Chuck Pfarrer’s so-called script is basically a distaff version of CASABLANCA (!) with Lee playing the Humphrey Bogart role in 2017, when America is controlled by the neo-fascist Congressionalist Army. Barb Wire (Lee) runs a bar in Stelle Harbor, the last “free” city in the country. Back into her life comes former lover Axel (Morrison), a resistance fighter now married to rebel leader Cora D (rowell), who carries the cure to the government-crated super-HIV virus in her blood. Axel asks Barb to help him recover a pair of contact lenses that will allow Cora to get past the government’s retinal scanners and into Canada, where they can synthesize the vaccine. Wire tells him to get lost but changes her mind when her blind brother (Jack Noseworthy) is killed by Railsback’s insanely evil Congregationalist officer.
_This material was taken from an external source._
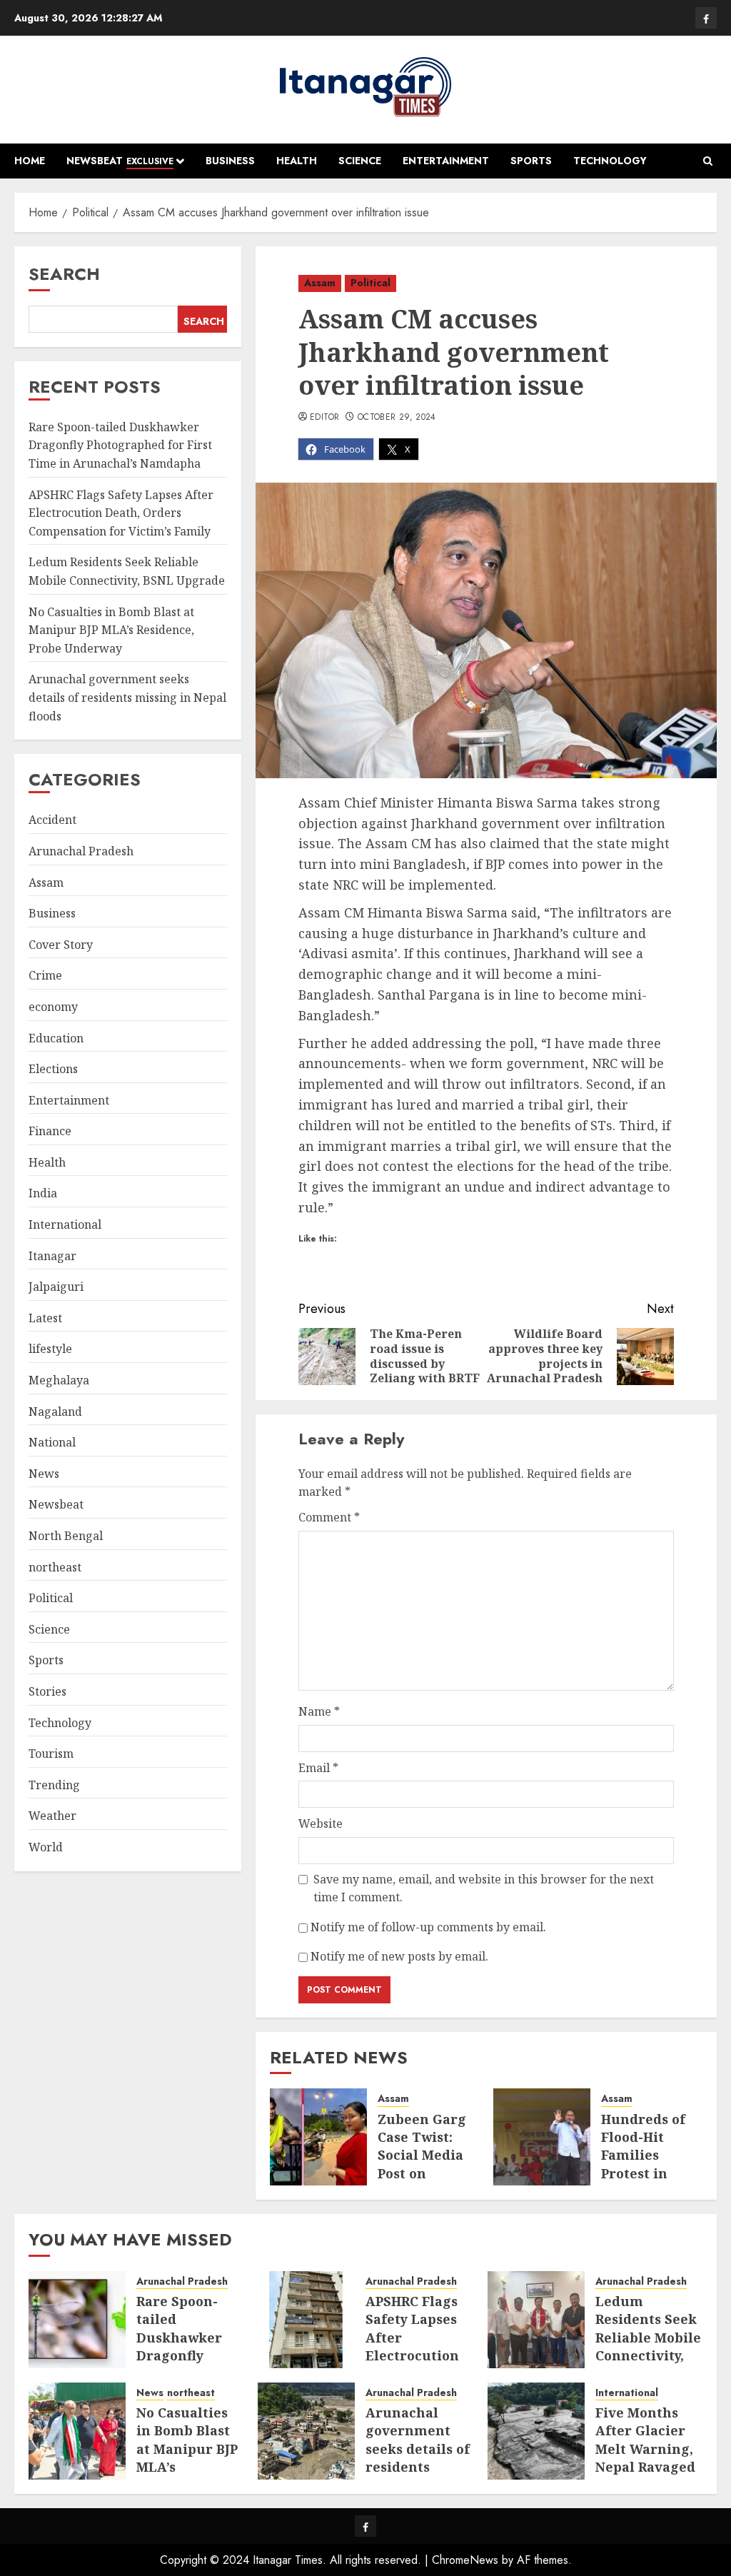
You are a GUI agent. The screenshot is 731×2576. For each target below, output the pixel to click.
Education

The ending deteriorates into a series of martial arts battles atop construction equipment, featuring Morrison and some stunt men, while Lee and Railsback spit at each other while dangling from a crane. Whoever thought Lee, with her Barbie doll body and Betty Boop voice, could be even marginally convincing as a tough action heroine must be living in their own comic book universe! No wonder the film made only $1.8-million its opening weekend. This is the fans’ payback for Gramercy’s decision to open BARB WIRE wide and stick MYSTERY SCIENCE THEATER 3000: THE MOVIE on only 26 screens.

BARB WIRE (1996). Directed by David Hogan. Screenplay by Chuck Pfarrer and Ilene Chaiken; story by Chaiken, based on characters by CHris Warner. Cast: Pamela Anderson Lee, Temuera Morrison, Victoria Rowell, Jack Noseworthy, Xander Berkeley, Udo Kier, Andre Rosey Brown, Clint Howard, Jennifer Banko, Steve Railsback.